>>
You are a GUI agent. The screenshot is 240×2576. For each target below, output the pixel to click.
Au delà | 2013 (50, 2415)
<<
>>
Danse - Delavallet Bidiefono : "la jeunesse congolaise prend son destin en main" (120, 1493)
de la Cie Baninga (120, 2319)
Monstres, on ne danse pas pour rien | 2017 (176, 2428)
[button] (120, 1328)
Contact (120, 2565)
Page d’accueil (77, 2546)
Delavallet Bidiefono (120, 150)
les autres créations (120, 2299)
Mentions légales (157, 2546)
<<
>>
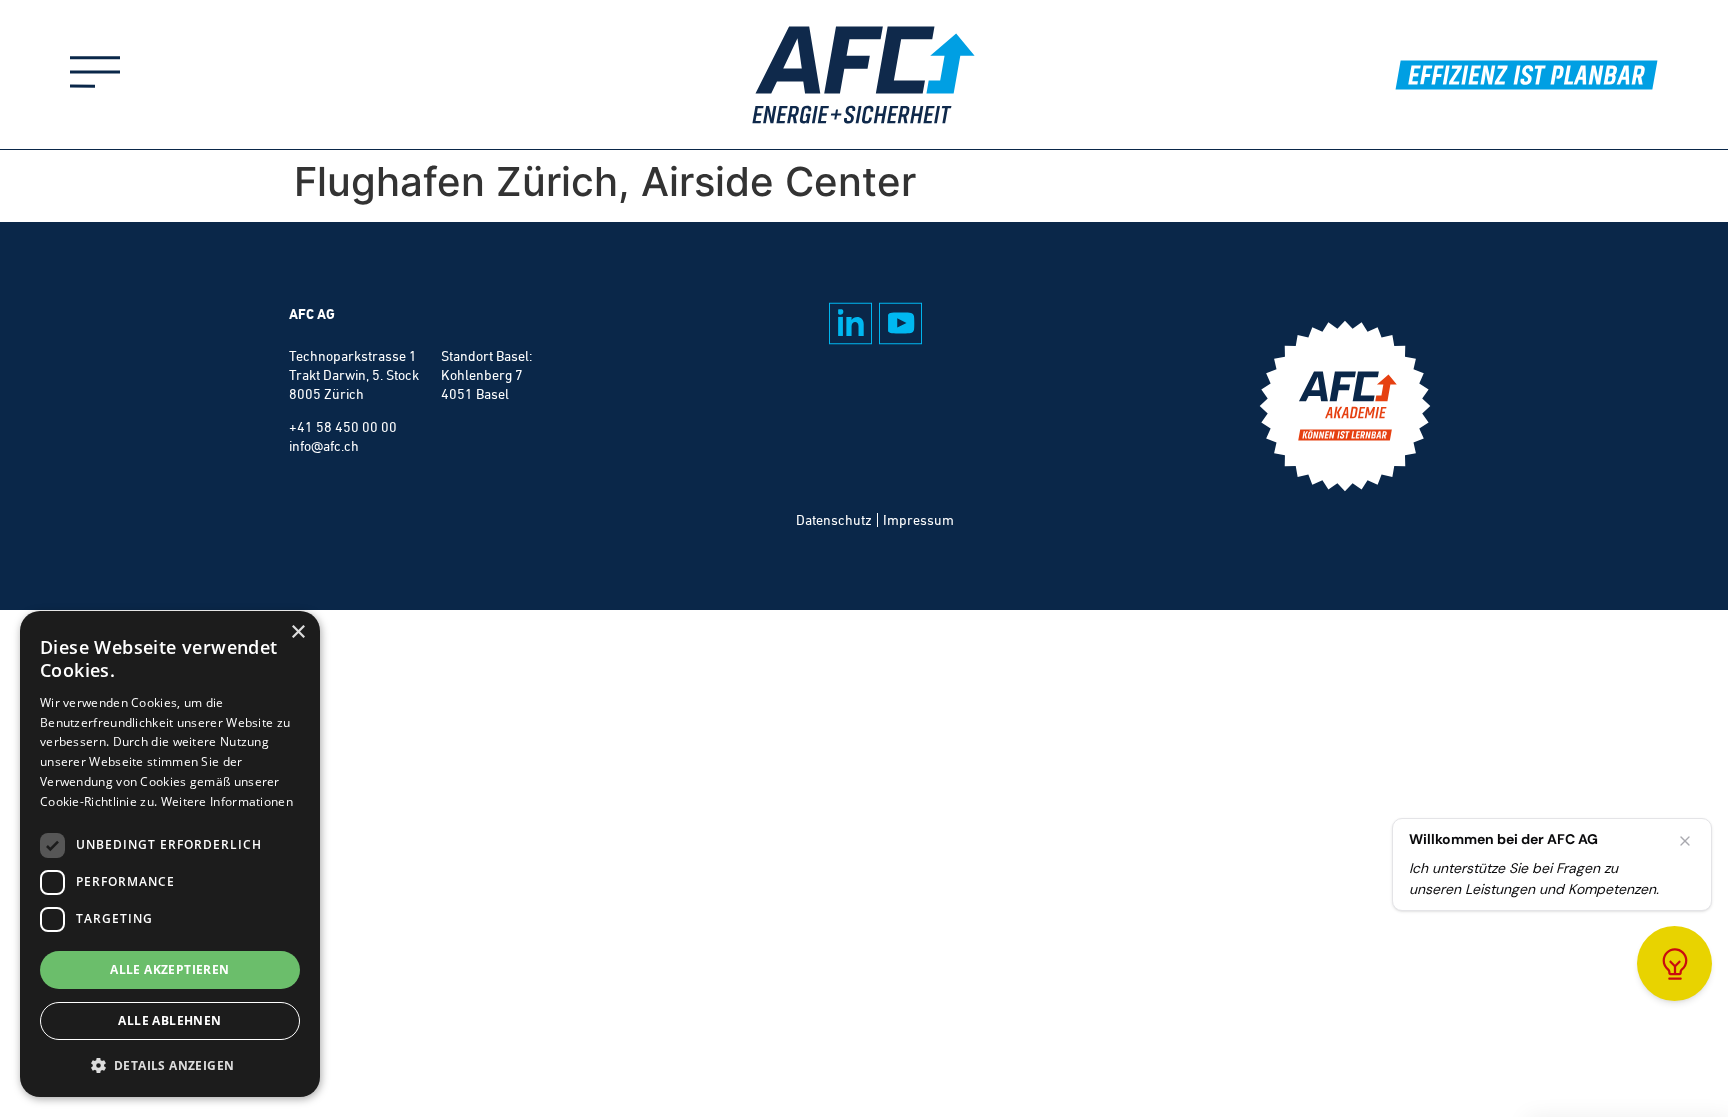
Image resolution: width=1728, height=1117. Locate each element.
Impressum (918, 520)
<<
* **TASK**
Pick out every line of the listing containing the word "Delavallet", and show those lines.

* **TASK OUTPUT**
Danse - Delavallet Bidiefono : "la jeunesse congolaise prend son destin en main" (120, 1493)
Delavallet Bidiefono (120, 150)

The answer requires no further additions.